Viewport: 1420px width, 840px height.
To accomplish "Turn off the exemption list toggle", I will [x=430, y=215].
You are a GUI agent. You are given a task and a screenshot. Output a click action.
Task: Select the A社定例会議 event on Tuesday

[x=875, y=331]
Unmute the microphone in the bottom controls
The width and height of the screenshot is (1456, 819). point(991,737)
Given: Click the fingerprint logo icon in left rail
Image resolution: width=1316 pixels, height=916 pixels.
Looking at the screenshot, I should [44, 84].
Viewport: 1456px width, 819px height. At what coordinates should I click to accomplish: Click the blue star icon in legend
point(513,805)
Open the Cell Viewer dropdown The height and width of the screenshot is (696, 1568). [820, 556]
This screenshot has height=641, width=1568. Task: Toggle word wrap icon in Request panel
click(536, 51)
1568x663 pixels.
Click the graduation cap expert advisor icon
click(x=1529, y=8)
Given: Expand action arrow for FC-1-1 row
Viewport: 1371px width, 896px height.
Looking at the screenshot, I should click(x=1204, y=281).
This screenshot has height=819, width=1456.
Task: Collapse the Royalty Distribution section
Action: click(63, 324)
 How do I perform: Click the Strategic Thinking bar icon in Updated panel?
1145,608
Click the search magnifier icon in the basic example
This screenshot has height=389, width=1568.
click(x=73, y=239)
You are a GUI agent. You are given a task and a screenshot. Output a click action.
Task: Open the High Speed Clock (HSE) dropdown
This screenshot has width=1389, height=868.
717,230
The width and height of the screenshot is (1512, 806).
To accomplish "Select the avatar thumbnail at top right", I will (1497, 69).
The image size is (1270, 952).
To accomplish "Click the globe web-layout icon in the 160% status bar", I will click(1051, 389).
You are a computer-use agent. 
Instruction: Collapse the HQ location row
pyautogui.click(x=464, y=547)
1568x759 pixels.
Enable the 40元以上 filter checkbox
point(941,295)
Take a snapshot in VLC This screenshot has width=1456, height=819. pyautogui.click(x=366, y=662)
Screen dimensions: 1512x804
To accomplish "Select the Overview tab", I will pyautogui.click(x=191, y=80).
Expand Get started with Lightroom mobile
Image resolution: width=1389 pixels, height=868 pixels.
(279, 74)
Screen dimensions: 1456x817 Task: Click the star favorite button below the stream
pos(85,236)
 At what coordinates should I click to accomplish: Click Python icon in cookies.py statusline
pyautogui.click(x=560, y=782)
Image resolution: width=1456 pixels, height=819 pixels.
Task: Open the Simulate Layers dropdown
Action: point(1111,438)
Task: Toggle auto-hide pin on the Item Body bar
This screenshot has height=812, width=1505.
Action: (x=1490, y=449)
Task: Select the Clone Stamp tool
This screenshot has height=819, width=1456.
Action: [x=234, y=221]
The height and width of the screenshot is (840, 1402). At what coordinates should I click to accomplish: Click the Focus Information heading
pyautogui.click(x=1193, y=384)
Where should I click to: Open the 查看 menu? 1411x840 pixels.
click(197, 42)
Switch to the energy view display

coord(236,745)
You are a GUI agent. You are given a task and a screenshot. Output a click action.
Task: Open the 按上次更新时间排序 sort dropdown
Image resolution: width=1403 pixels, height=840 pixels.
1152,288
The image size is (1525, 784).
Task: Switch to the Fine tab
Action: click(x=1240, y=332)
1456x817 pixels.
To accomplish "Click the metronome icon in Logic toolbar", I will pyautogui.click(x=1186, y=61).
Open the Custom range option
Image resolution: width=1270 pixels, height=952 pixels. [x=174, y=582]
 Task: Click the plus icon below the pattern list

**Prompt**. Respond with a number only, the count of lines in the entries where the string "list" occurs.

**Your response**. 2